The convening procedures and voting procedures of the board of directors for the company’s consideration of the non-public offering of shares comply with the provisions of relevant laws, regulations and the articles of association. Therefore, we agree to submit relevant proposals such as the non-public offering of shares in 2021 to the general meeting of shareholders for consideration.
4、 Independent opinions on the feasibility analysis report on the use of funds raised by A-share non-public development banks in Guangdong Chaohua Technology Co.Ltd(002288) 2021
After review, we believe that the use plan of the funds raised by the company’s non-public offering complies with relevant policies, laws and regulations, and the investment project of the raised funds is mainly carried out around the company’s main business, in line with relevant national industrial policies and the company’s overall development strategy, as well as relevant policies, laws and regulations, which is necessary and feasible.

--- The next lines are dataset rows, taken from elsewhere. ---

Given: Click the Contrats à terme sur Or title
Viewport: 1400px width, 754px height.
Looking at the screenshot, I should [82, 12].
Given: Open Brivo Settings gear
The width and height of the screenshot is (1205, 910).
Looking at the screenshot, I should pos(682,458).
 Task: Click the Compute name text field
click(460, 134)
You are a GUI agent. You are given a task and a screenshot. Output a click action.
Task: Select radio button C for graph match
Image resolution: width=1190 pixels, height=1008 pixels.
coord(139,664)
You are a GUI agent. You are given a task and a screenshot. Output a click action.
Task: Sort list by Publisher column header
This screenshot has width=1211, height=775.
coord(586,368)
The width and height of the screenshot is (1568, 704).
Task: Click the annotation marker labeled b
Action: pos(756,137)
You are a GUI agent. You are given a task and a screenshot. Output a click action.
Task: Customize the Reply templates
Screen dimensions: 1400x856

The implementation of the investment project with raised funds can further improve the company’s competitiveness and anti risk ability, optimize the product structure, improve the profitability, and is conducive to the long-term sustainable development of the company. Therefore, the purpose of the raised funds is reasonable and feasible, which is in line with the interests of the company and all shareholders.
Therefore, we agree to the feasibility analysis report on the use of funds raised by non-public development banks’ A-Shares in Guangdong Chaohua Technology Co.Ltd(002288) 2021 prepared by the company, and agree to submit relevant proposals to the general meeting of shareholders for deliberation.
5、 Independent opinions on the statement that there is no need to prepare the report on the use of the previously raised funds for the non-public development of A-share shares
After review, we believe that since the initial public offering of shares, the company has not raised funds through allotment, additional issuance and convertible corporate bonds in the last five fiscal years, and the arrival time of the company’s previously raised funds has reached five fiscal years. In accordance with the measures for the administration of securities issuance by listed companies, the detailed rules for the implementation of non-public development of shares by listed companies (revised in 2020) and the provisions on the report on the use of previously raised funds (zjfz [2007] No. 500), the company does not need to prepare the report on the use of the funds raised in the previous time, nor does it need to hire an accounting firm with securities and futures related business qualifications to issue the verification report on the use of the funds raised in the previous time.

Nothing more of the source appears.